No CrossRef data available.
Published online by Cambridge University Press: 06 March 2019
That X-rays focused by reflection from concave surfaces exhibit anomalous image broadening was shown by Ehrenberg using a line source. Even flat nonfocusing surfaces of many different materials produced an anomalous striated reflection. According to Ehrenbevg, the common cause for the observed broadening in the focused image and the striated pattern in the nonfocused reflection is a periodic surface structure. In later years, Eliot, using a point source of X-rays reflected from a concave surface, observed a striated pattern at a position well beyond the focal plane. It is to be noted that Eliot's experiment combined elements of Ehrenberg's two experiments—a focusing surface and observations made far from any focal plane, real or virtual. Eliot observed his striations with fused silica surfaces but not with obsidian. Recently, Yoneda, using X-rays collimated by a Soller slit and incident on a plane surface, observed an anomalous line reflection not previously reported.

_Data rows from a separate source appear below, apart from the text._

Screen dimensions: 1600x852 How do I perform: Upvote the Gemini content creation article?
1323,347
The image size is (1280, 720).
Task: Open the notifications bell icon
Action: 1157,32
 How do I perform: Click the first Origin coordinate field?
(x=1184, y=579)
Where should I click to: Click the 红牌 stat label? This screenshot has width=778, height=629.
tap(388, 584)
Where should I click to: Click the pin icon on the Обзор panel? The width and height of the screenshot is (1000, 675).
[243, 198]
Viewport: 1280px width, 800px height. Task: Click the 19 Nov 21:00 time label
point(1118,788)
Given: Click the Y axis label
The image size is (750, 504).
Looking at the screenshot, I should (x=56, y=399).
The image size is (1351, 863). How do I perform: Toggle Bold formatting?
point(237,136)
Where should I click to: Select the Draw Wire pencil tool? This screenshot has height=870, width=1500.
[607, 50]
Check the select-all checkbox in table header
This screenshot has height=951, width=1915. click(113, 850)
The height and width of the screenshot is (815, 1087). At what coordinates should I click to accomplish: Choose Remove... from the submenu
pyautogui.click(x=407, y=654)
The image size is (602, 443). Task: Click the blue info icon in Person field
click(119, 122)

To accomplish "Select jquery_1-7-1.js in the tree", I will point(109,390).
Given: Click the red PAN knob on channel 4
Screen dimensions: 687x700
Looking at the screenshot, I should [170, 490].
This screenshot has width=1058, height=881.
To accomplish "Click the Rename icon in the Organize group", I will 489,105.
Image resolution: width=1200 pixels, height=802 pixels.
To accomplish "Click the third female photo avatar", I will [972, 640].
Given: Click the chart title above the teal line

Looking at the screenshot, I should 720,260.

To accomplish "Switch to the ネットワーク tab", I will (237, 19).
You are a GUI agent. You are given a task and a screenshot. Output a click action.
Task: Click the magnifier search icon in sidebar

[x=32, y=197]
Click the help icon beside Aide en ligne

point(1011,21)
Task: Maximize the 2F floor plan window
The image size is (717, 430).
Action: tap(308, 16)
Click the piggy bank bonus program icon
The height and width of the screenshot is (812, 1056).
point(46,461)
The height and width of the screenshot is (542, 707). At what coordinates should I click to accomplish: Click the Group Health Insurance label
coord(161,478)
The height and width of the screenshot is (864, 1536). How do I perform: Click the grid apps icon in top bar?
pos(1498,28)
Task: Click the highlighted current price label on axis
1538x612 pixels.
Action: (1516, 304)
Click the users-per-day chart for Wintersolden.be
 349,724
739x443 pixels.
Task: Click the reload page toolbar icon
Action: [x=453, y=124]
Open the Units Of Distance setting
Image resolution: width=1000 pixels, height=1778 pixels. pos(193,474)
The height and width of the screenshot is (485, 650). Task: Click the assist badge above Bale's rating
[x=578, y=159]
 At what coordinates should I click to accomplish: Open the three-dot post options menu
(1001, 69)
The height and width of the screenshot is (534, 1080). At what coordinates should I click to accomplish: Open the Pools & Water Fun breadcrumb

Various experiments performed by the present authors have attempted to duplicate some of the above situations as closely as possible, either directly with X-rays or in an analogous manner with visibic light. It will be shown that satisfactory explanations can be formulated from previously unsuspected diffraction phenomena, recently confirmed by experiment as well as by a simple experimental oversight. In spite of the dilemma presented, either horn eliminates all previous limitations due to surface conditions, so that the tolerable surface roughness is once again determined by the well-known Rayleigh criterion rather than by any periodic surface irregularities introduced through the polishing process or by nature.